Five years ago, I wrote a Personal Inquiry into the state of social care. Much of what I discovered, what people told me (in fact all of it), is worse now than it was then. And for more and more people in England it is, or is going to be soon, very personal. 1.4 million older people are no longer receiving support that they would have. Huddled at home alone, unvisited, lonely, at risk. We do not have a system that is offering safety, responsiveness, effectiveness or care. In short, it’s not well led.
We need to take a radically different approach to how we do social care. Yes, of course the sector needs more money; it’s wrong that we expect many services to operate on a shoestring. But we are also forcing stress and unreasonable pressure on people who entered the sector to care and find themselves emotionally and morally compromised by race-to-the-bottom-commissioning and heavy regulation. Social care is about human relations; for staff and managers too. We have to soften the culture, make it more human for everyone, including inspectors!
There needs to be safe space to innovate, there needs to be adequate resources, the system should be more preventative and enabling and yes, the system needs to be responsive to people’s actual wants and needs.

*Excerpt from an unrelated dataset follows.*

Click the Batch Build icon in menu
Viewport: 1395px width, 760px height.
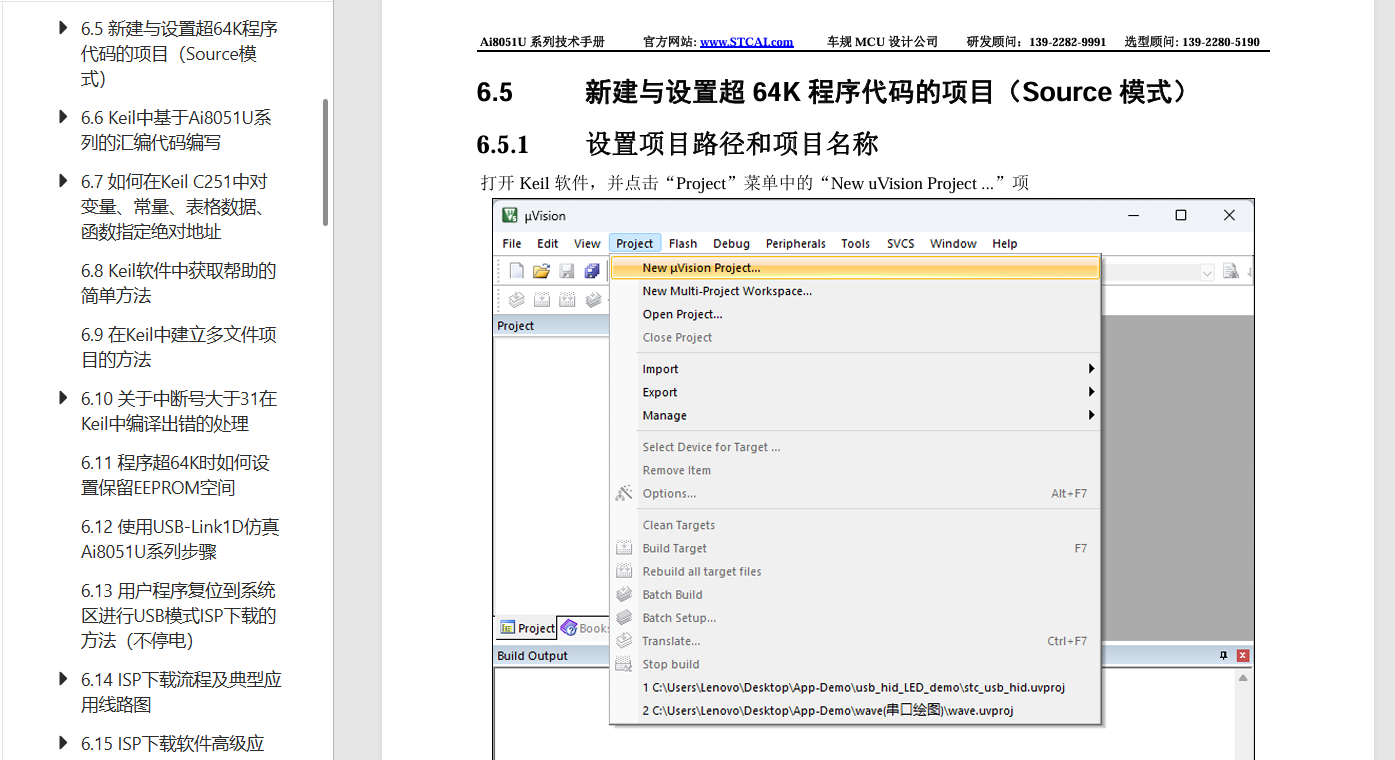(624, 594)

So why hasn’t change happened? As I often ask, why is my mobile transformed from the ‘bleep’ I had in the 80s when social care remains in a perpetual state of paralysis?
There are significant barriers that prevent change. We suffer from a commissioning sclerosis. A market characterised by Commissioner Sovereignty where the Groundhog approach inhibits and suppresses change. The care homes get bigger, the home visits get shorter, the consumer gets more powerless. The machine is rigged to deliver what we don’t want. The tools need resetting.

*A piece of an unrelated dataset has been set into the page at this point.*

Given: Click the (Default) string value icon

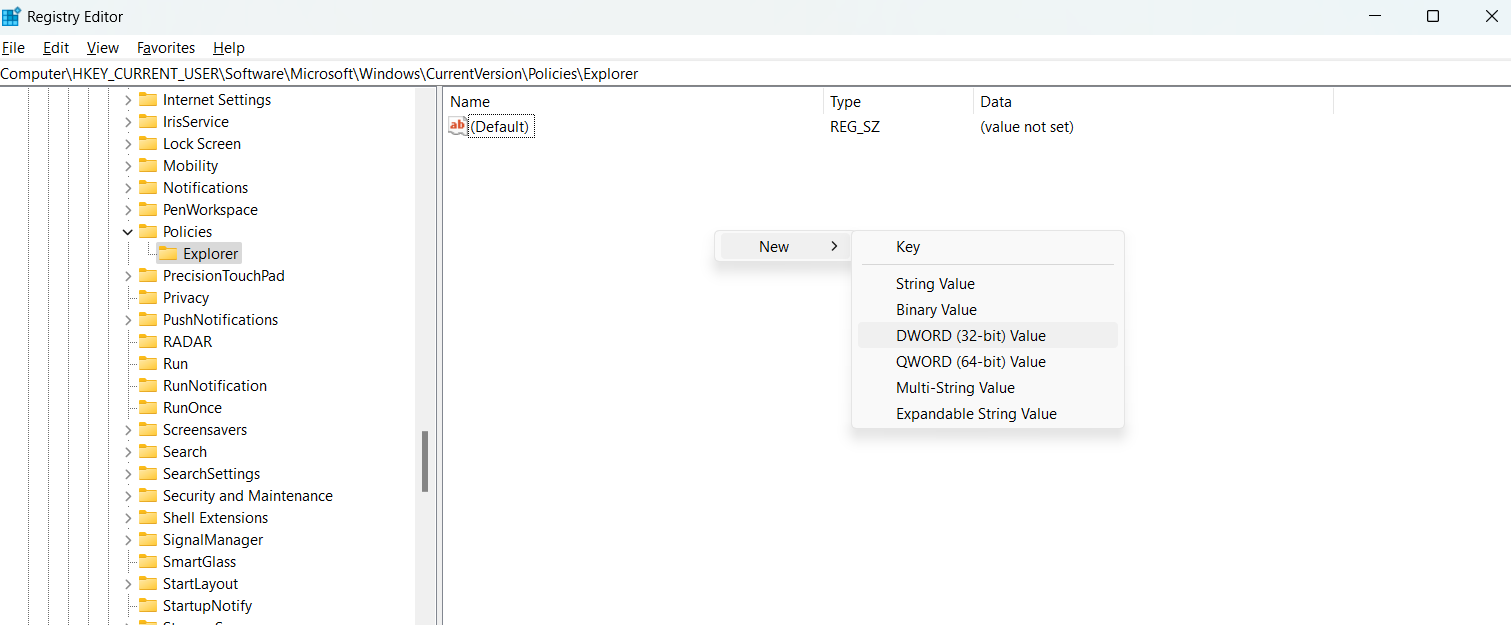Looking at the screenshot, I should (x=458, y=126).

Power is in the wrong place. We need consumer sovereignty – the situation in an economy where the desires and needs of consumers control the output of producers.

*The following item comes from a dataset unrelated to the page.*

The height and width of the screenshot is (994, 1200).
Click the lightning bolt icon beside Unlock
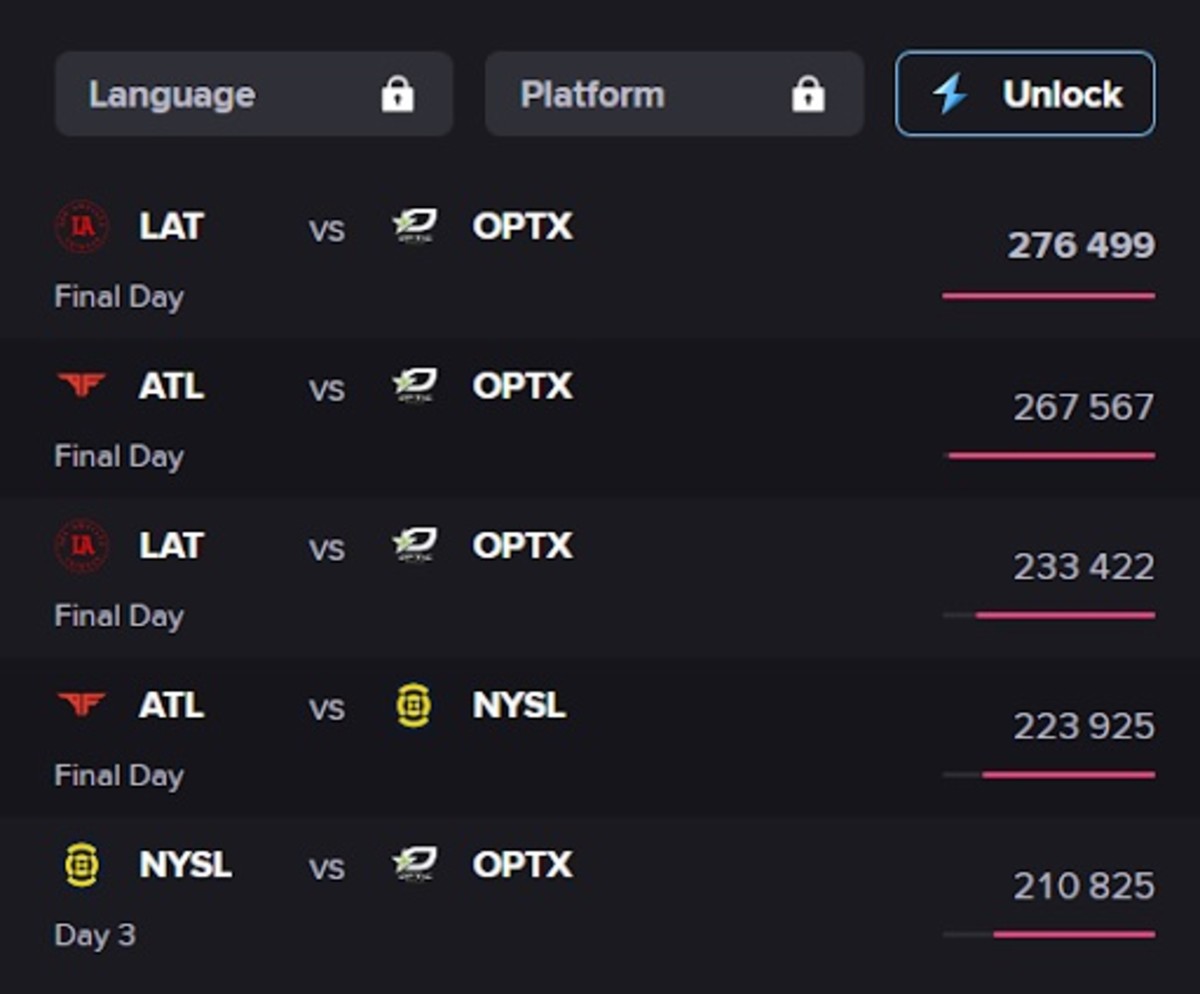point(950,94)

One paragraph from State of Care really stood out for me, ‘The challenge for government, Parliament, commissioners, national organisations and providers is to change the way services work together so that the right services are being commissioned to deliver what people need in their local area. Leaders need to have a more urgent focus on delivering care in innovative, collaborative ways.’
Absolutely true. We need a system working together and we need to better deliver what people want in the right way, the right place, at the right time.
I agree with the insights in the report. Everyone has a role to play in improving care. But surely the omission in the list is the regulator itself.
A bit of self-reflection and inquiry would reveal that, for most providers (not all – some are very brave), the biggest single impact on their day-to-day work and headspace is the regulator. Chasing the paper, fearing the knock on the door. Maybe some do need to feel fear, but the vast majority desperately want to do a good job. A major reason that innovation is in silos is the perception of people on the ground that they can’t do anything without permission, that if they innovate and something goes wrong, they will be pilloried. This is no doubt not the intention, but it is the perception.
For people to innovate, explore, react and question, there must be a supportive and engaged system; ready to take on and share risk. A whole system with skin in the game. I hear the ‘Independence’ cry. But in a truly integrated system, no one can be independent.
There are a couple of things that I think CQC could do which would be enormously helpful, one of which might be having at least one person on the Board with experience of working in social care, but also:
Conduct a fundamental review of the inspection methodology – A number of reports, including from government, have concluded that care is sclerotic with paper and bureaucracy, stealing time from human relationships and dominating the culture. There doesn’t appear to be any actual evidence or evaluations that justifies this festival of pulp. No fundamental review questioning what it is we are trying to measure, assure and the SMART way to do that. There may well be a correlation between good care and paperwork compliance but that doesn’t prove a causation. We must have evidence and causative justification. We have got to re-inject the human reality back into the culture.
Become inquisitive – Search out innovation, work with it and share it. Take a share of the risk of innovation and help develop and assure new approaches. For example, HMRC accredits software for making tax digital. Why not in care?
It really is time to come off the touchline and onto the pitch. We need you on the team.